:: SOURCE DATA

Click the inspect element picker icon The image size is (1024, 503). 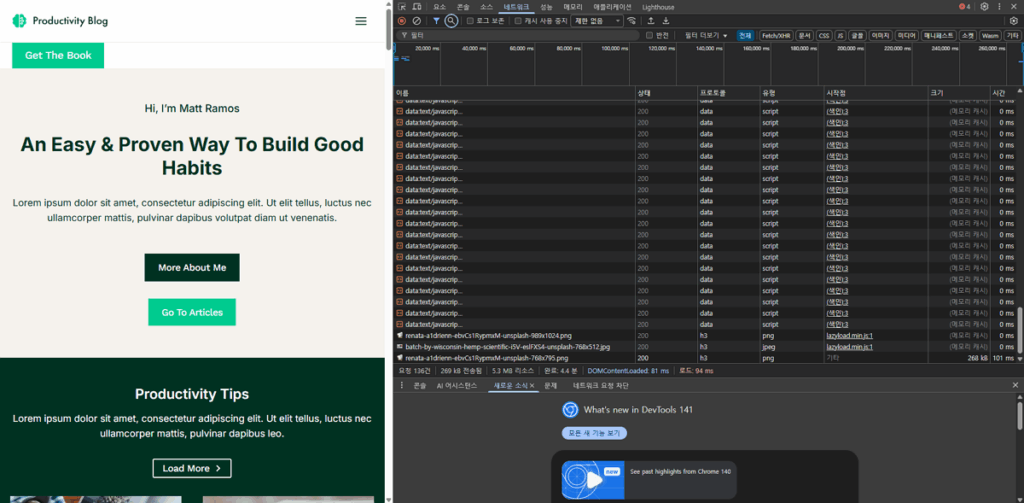click(x=402, y=6)
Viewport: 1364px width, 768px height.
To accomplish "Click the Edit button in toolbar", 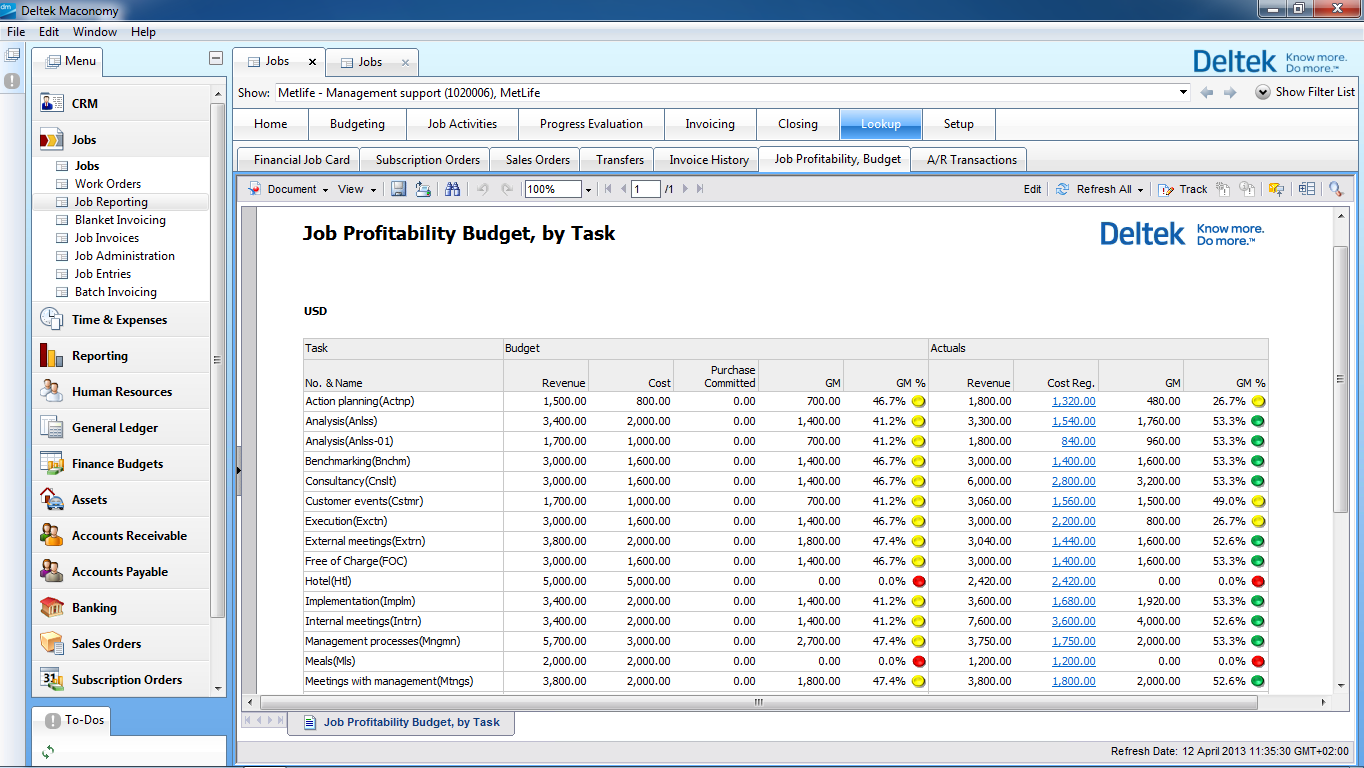I will point(1032,189).
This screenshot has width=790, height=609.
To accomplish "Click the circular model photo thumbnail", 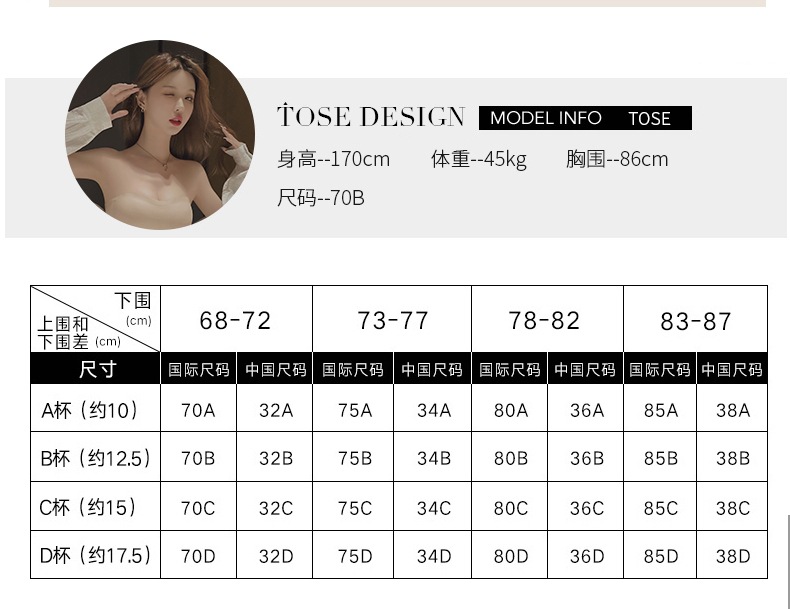I will (x=160, y=135).
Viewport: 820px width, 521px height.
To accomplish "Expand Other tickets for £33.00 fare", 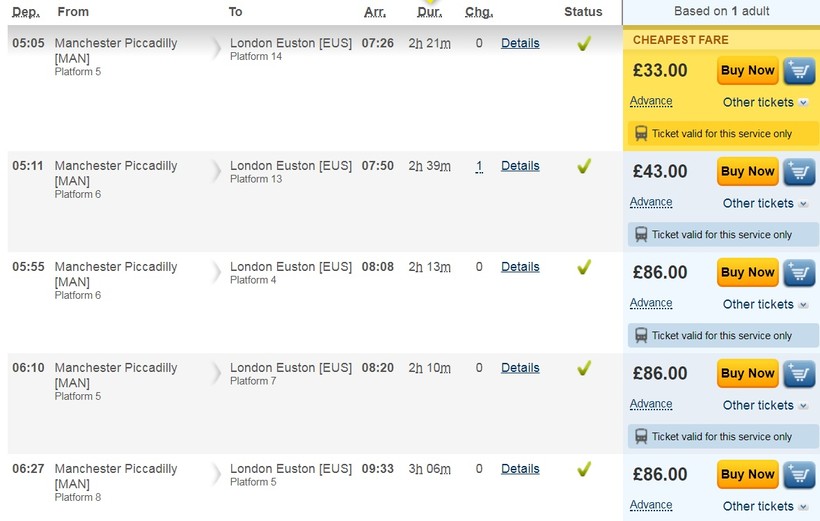I will tap(765, 102).
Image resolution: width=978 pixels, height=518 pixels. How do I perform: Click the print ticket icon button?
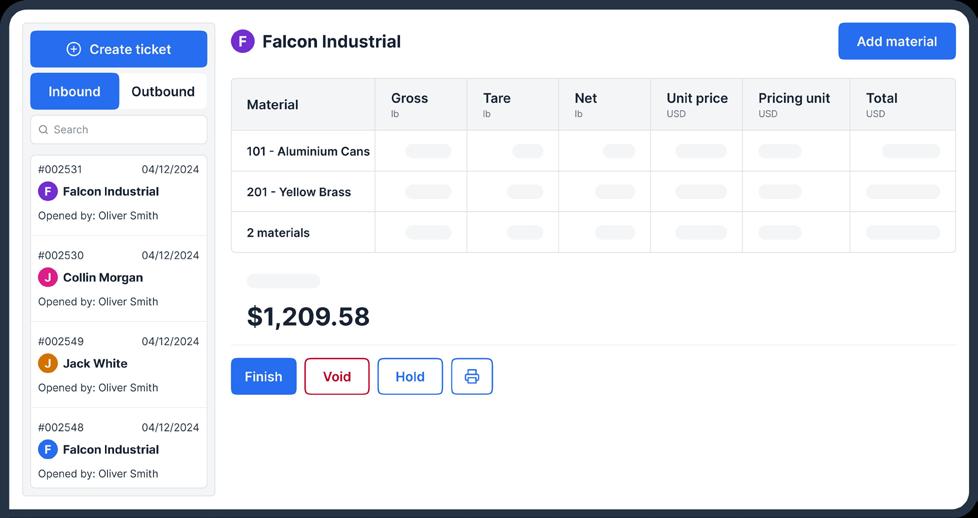[472, 377]
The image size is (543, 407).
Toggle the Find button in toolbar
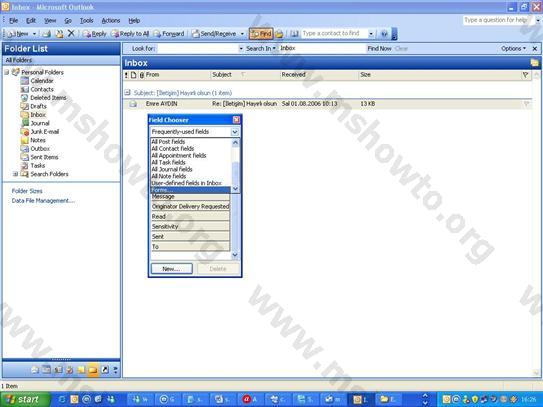(x=261, y=34)
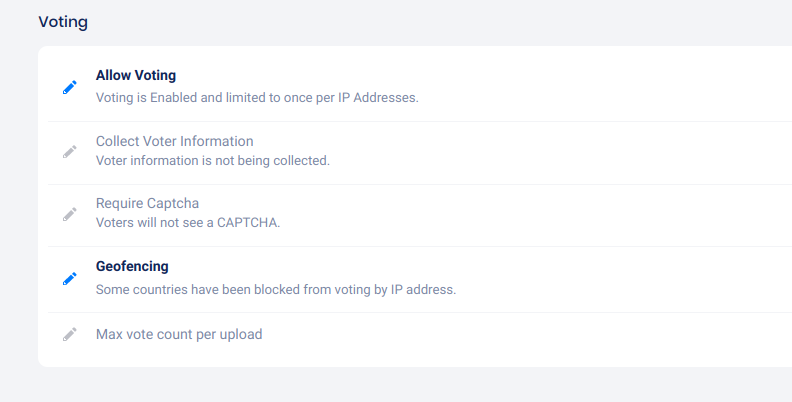Image resolution: width=792 pixels, height=402 pixels.
Task: Open the Max vote count per upload label
Action: [179, 334]
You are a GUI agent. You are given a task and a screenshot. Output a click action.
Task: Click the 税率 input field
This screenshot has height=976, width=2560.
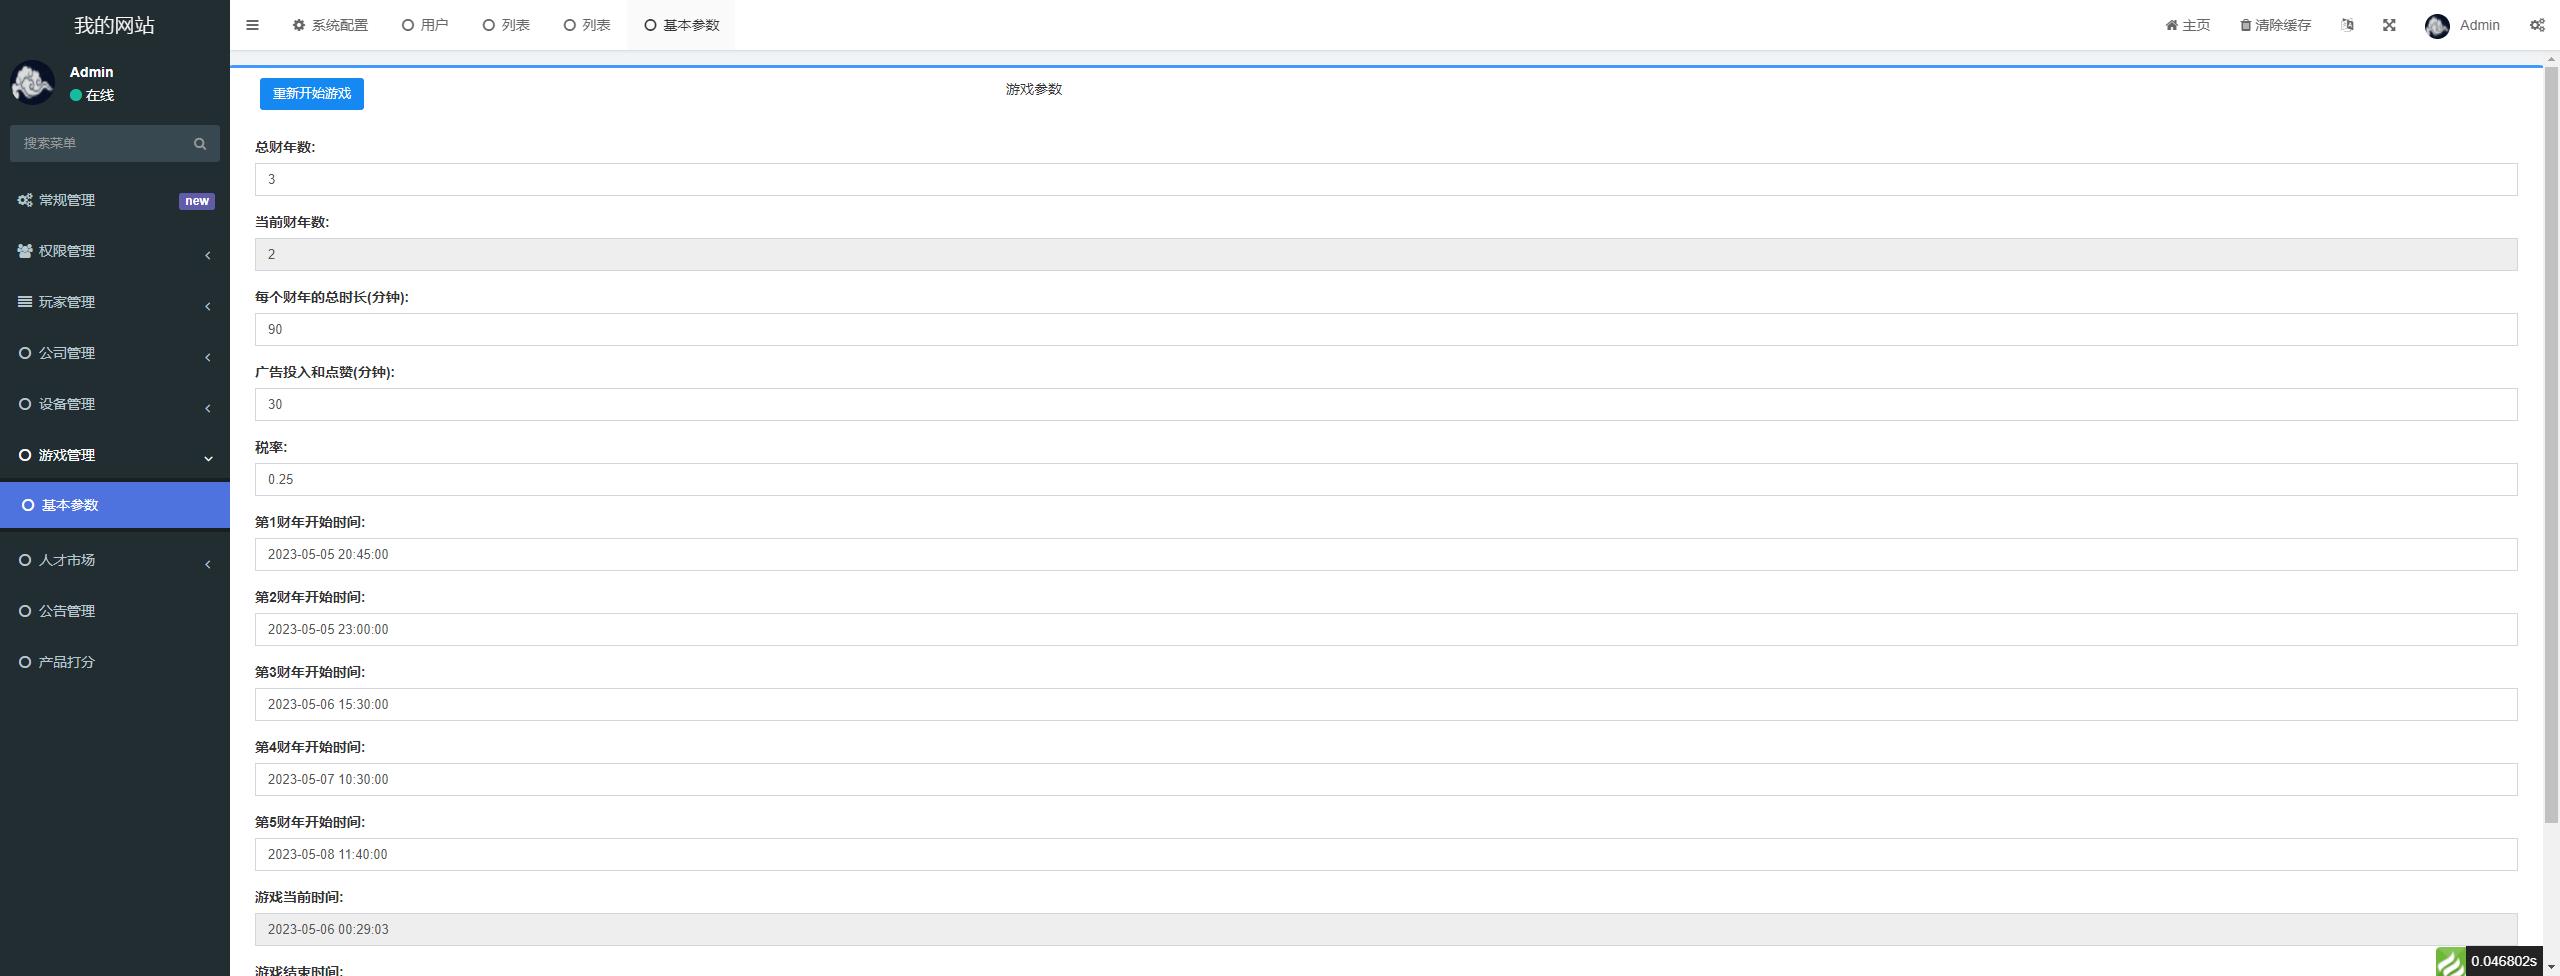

::::

## [WHAT TO PRODUCE]
An exact transcription is needed of the lines from the one with "Image resolution: width=978" to the one with "The image size is (543, 407)." above, both ends included, with pictures left out.

## [ANSWER TO THIS EXERCISE]
Image resolution: width=978 pixels, height=518 pixels. How do I perform: Click the print ticket icon button?
[472, 377]
The image size is (543, 407).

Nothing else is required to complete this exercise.